* **Action item**
The required output consists solely of the lines from the line containing "Screen dimensions: 1146x1038" through the end of the records, copied exactly.

Stored data

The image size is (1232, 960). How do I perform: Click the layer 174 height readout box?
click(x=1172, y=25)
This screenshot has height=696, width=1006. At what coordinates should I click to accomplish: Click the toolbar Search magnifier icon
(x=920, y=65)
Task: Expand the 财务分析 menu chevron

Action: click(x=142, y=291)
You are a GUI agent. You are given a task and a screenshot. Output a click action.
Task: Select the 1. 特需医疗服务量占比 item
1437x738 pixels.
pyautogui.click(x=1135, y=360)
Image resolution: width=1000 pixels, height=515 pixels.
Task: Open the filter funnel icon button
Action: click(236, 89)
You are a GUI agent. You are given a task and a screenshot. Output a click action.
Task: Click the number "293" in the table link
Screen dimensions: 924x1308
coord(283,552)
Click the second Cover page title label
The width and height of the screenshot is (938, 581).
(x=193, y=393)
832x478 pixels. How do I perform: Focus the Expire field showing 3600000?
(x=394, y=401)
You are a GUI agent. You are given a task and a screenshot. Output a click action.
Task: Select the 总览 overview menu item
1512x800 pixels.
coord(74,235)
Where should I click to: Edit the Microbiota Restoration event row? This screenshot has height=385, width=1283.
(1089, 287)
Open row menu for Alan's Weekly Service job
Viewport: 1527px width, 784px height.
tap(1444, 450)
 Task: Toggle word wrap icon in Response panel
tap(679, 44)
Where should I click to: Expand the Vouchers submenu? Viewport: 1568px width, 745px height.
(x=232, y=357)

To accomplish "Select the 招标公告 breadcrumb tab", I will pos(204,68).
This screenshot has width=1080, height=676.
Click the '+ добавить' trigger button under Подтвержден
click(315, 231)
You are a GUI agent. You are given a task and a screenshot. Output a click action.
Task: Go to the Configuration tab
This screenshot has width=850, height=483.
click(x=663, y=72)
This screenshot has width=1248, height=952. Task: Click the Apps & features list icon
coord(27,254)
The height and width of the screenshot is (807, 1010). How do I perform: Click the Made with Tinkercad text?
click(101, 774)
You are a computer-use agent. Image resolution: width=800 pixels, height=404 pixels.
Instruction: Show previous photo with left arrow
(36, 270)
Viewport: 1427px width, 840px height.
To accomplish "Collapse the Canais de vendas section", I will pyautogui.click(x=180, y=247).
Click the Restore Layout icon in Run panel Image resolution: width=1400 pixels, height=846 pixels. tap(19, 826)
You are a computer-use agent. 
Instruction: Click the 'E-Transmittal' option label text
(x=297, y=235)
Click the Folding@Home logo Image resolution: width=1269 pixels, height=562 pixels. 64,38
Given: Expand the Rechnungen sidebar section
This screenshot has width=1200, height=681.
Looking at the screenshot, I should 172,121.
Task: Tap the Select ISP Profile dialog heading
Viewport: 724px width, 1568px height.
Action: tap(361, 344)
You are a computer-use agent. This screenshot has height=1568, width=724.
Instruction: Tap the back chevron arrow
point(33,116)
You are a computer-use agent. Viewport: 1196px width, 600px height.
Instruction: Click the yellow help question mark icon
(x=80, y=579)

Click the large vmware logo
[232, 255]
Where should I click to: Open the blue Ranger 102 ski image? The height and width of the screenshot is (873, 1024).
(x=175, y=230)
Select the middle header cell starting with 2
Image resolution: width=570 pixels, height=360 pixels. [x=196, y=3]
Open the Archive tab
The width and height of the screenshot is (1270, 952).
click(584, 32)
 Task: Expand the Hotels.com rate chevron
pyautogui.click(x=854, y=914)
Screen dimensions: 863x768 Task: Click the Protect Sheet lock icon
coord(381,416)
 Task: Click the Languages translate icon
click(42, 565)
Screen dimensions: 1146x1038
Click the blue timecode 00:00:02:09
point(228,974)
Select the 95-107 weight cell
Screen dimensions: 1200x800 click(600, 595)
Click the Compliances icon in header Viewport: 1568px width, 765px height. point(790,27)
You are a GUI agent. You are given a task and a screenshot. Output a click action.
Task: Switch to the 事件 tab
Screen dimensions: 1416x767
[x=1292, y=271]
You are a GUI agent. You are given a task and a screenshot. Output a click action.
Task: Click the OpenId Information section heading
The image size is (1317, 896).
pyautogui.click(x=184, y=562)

* **Result of the task**
Screen dimensions: 1146x1038
Click the blue timecode 00:00:02:09
point(228,974)
Select the 95-107 weight cell
Screen dimensions: 1200x800 click(600, 595)
Click the Compliances icon in header Viewport: 1568px width, 765px height. point(790,27)
You are a GUI agent. You are given a task and a screenshot. Output a click action.
Task: Switch to the 事件 tab
Screen dimensions: 1416x767
[x=1292, y=271]
You are a GUI agent. You are given a task and a screenshot. Output a click action.
Task: Click the OpenId Information section heading
The image size is (1317, 896).
pyautogui.click(x=184, y=562)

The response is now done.